→ EXERCISE DETAILS: Could you continue the personal account of a kidney cancer diagnosis below, starting right after its last sentence?

When the doctor did a MRI scan on my kidneys, he saw something on my right kidney. He could tell it was a mass, but kidney cancer (or renal cell carcinoma, which is the technical name for what I had) is a strange thing. The only way to be certain whether it is benign or malignant is to do the surgery, test part of the mass, and draw the conclusion. This means you’ll possibly lose at least part of your kidney and not actually have cancer. Even if the mass is actually cancerous, unless the cancer has metastasized and traveled to other parts of the body, there is no chemotherapy or radiation after the surgery because it generally doesn’t affect the person’s survival.
I could have waited for a specialist’s appointment in Canada, but because my family was back in the States, my partner and I chose to move there and get medical treatment where we would have my family’s support. We packed our stuff, loaded our van with everything we could fit, and headed to small town South Carolina. By the time we got settled and I had medical coverage again, it was December. I learned that it was most likely cancer in December 2011. Luckily, it is a slow-growing cancer, so the several months I had been delayed had no negative impact. I had surgery at Wake Forest Baptist Medical Center in March 2012. The post-surgery verdict was that the mass was indeed cancer at an early stage without metastasis.

→ ENTRIES SHOWN:
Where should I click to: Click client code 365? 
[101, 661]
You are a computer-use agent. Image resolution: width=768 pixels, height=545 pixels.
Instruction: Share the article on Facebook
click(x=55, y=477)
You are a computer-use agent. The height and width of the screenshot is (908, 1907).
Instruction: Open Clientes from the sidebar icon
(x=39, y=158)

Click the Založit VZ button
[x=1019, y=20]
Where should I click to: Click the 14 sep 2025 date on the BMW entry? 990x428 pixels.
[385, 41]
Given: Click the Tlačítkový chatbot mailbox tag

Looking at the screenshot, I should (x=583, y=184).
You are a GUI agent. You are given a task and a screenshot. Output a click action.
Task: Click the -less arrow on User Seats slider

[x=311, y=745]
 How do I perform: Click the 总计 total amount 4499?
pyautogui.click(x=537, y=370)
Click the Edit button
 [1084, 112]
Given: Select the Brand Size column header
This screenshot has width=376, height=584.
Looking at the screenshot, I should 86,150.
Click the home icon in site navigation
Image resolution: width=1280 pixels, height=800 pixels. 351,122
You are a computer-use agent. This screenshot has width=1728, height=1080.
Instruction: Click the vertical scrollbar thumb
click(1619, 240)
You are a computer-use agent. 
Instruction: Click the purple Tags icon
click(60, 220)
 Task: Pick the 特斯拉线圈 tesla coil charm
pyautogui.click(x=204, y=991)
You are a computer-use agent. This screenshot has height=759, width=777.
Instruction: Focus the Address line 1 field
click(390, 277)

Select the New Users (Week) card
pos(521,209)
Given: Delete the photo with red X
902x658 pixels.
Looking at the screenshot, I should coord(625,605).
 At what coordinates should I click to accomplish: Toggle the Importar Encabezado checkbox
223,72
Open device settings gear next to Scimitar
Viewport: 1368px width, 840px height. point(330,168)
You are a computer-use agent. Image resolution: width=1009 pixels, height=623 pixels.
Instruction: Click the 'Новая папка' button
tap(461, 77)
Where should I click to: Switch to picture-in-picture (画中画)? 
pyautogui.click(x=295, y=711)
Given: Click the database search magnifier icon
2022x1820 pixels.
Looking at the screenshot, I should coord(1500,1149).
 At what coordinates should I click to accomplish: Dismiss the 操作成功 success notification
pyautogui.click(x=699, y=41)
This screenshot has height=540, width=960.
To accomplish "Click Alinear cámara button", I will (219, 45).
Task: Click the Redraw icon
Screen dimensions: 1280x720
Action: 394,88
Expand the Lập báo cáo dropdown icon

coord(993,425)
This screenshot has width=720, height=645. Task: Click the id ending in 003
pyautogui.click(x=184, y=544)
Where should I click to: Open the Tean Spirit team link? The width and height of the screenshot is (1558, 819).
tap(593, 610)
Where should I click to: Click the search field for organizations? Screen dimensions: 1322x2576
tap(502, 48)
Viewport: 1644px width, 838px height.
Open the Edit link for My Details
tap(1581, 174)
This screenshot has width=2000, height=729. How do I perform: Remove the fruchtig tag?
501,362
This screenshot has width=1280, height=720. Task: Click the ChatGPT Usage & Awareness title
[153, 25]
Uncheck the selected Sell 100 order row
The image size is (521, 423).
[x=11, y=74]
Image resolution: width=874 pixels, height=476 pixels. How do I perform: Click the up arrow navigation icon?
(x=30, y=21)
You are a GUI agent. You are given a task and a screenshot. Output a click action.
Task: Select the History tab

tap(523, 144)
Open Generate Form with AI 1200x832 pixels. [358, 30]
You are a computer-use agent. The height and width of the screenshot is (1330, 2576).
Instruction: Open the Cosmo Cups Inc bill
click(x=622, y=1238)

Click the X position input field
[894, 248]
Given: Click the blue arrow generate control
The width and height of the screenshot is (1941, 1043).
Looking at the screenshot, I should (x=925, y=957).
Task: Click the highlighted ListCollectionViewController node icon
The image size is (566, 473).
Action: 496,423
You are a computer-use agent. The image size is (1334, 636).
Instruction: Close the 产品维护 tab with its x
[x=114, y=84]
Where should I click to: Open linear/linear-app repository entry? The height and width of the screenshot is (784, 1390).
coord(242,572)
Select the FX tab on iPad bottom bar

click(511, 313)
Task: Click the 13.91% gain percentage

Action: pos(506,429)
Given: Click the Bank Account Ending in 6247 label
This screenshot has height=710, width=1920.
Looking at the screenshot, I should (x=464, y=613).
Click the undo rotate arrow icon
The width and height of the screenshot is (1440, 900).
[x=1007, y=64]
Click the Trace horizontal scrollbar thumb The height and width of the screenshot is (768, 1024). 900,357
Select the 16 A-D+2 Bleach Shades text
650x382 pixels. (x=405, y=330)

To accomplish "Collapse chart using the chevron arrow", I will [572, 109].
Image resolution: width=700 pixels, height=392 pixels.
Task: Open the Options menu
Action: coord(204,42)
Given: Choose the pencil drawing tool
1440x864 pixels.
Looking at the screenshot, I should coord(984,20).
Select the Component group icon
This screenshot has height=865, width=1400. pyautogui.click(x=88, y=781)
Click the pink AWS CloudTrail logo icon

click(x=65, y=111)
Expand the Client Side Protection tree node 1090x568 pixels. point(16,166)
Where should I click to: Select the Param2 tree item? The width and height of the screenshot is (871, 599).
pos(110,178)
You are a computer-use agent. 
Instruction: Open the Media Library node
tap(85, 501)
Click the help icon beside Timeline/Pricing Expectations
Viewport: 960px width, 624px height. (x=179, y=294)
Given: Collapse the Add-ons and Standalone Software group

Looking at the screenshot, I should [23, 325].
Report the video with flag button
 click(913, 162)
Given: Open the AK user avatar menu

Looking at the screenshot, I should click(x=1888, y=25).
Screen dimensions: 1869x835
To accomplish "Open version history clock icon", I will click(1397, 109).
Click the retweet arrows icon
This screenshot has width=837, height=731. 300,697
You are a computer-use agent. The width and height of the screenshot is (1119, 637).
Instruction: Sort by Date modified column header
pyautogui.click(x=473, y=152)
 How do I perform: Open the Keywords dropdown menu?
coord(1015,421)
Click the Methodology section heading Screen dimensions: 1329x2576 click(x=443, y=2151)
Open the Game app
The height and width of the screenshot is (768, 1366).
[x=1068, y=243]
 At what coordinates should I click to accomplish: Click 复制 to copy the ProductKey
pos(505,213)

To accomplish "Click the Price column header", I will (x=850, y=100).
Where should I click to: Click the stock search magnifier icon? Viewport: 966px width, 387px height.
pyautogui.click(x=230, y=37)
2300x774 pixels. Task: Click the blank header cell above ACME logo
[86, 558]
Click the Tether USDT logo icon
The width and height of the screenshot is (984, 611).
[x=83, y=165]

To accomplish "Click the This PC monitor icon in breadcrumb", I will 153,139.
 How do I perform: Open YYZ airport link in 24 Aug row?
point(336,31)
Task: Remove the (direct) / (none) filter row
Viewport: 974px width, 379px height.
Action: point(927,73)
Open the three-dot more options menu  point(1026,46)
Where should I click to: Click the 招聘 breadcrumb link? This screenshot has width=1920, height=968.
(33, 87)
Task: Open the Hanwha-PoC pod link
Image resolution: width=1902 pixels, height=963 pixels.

→ OUTPUT OF THE EXERCISE:
Wikipedia says that the United States’ NIH estimates for 2013 around 64,770 new cases of kidney cancer and 13,570 deaths from the disease. Supposedly the numbers of people with kidney cancer are increasing, but no one knows why. I have known several people since I was diagnosed who have had surgery for renal cell carcinoma. It seems to be one of the forms of cancer that traumatizes those who find out they have it, but most of the lucky ones find that it is caught early enough to be completely removed and leave no lasting effects–that is, no effects except the trauma of hearing the words, “You have cancer,” and the fear at the back of your mind that the cancer will recur, this time much stronger and more aggressive. I was particularly scared of the possibility of brain cancer, which is one of the more likely places the cancer might show up later, because of my early experiences with hydrocephalus. Overall five-year survival rates in the United States are 73%, and I’m at 3 ½ years. If I feel out of sorts for very long at a time, I worry that it’s recurring. I don’t know if you ever really get past that, no matter what you tell yourself.
I’ve attended Camp Bluebird, a camp for adults who have been diagnosed with cancer. Some of us are several or more years past treatment without recurrence, and others are actively fighting the battle and taking a few days to care for themselves emotionally and spiritually. This year was particularly eye-opening, since I think it finally sank in how fortunate I was that my cancer was so easily resolved. I feel almost guilty saying that I even HAD cancer, because my experience was so much less intense than that of others. My life has been changed, even though I didn’t go through any of the “cancer” struggles. I no longer take things for granted, as hokey as that sounds. I’ve lived with depression for many years, but I don’t think about suicide so often. I value my life for what it is, and I’m thankful for that lesson.
Kidney cancer awareness has two different color ribbons you might see–green and orange. I think that orange is the more recent one, so it’s the one I use.